Unfortunately, some of the best strategies for keeping your content away from AI training datasets can have major downsides. Setting your Instagram account to private will stop Meta and others from using the contents of your feed, but as The New Yorker points out, this comes at the cost of limiting your account’s reach. If Instagram is a vital component of your marketing efforts, that might not be a feasible option for you. 

When in doubt, it’s always a good idea to check the settings of each platform you use. If you look hard enough, there may be an option that will allow you to opt-out of having your content used for AI training. Be careful, though. Some companies use subtle tricks to make it more difficult for you to apply these settings. For example, Meta deliberately tries to steer you away from clicking the necessary link, and even if you do, you’ll have to provide them with personal information (and an explanation) in order to opt-out.

Future pathways: towards transparent and consent-driven AI

Many of these issues could be addressed through regulation, but this will be a tall order. It’s hard for governments to impose meaningful rules when the technology is rapidly evolving. And the borderless nature of the Web will make it hard to enforce national regulations since AI can still be weaponized by bad actors in other jurisdictions.
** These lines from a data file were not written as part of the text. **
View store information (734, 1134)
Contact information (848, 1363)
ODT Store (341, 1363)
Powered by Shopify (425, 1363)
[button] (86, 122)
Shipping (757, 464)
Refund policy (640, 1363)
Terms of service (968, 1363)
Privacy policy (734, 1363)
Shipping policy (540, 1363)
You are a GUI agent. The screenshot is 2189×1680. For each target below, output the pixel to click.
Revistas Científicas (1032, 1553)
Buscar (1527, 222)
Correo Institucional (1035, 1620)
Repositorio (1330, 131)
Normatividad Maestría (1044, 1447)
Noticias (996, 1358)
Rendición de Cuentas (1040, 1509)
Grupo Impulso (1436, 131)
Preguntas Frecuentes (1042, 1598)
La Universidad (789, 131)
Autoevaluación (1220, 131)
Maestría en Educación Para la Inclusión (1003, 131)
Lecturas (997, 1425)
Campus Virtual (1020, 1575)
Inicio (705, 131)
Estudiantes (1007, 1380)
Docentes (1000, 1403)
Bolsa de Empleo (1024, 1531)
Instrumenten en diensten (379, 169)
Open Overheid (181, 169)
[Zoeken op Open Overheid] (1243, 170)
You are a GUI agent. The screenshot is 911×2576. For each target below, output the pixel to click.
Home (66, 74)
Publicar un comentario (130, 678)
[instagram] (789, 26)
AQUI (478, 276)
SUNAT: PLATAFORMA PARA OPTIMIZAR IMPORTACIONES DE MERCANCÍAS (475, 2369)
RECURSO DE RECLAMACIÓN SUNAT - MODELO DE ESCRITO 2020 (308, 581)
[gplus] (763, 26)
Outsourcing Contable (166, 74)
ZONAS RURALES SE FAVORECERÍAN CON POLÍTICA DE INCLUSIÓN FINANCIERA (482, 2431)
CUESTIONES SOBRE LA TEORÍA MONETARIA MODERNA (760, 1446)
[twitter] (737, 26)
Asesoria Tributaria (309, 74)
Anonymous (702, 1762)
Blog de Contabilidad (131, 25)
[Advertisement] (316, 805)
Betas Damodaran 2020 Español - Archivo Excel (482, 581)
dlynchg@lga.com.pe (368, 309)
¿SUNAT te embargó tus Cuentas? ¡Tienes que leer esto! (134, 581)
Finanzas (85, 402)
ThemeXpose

Some have hoped that AI developers can be persuaded to regulate themselves. For example, the British government is looking to establish a voluntary AI Cyber Security Code of Practice to promote best practices in the industry. But given how many different companies operate in the AI sector, getting everyone to adhere to a voluntary code of practice may well be like herding cats. 

Other stakeholders have come up with their own strategies to make AI training more ethical, including:

Coalition for Content Provenance and Authenticity (C2PA):

  • C2PA is developing technical standards to certify the source and history (provenance) of media content, aiming to combat misinformation and ensure transparency in digital media.
  • Website: C2PA Official Site

DECORAIT – DECentralized Opt-in/out Registry for AI Training:

  • DECORAIT proposes a decentralized registry allowing content creators to assert their rights to opt in or out of AI training, promoting transparency and consent in AI data usage.
  • Research Paper: DECORAIT on arXiv

A problem with few good solutions

AI training is a major ethical problem. Generative AI is embedding itself in our lives, yet it relies on massive amounts of existing content in order to function. Inevitably, this means that copyrighted or otherwise protected works are being used for training purposes even though the creators haven’t given their consent and may end up being hurt by this type of use. But while some companies have created ways for people to opt-out of AI training, these aren’t surefire solutions. Opting-out won’t matter if your content has already been used, and exercising this option can be an exercise in frustration as companies make the process as difficult and time-consuming as possible. Other solutions, such as setting one’s account to private, can have serious drawbacks that make them unrealistic in many situations. 

Illustration of colorful books on a shelf against a dark background.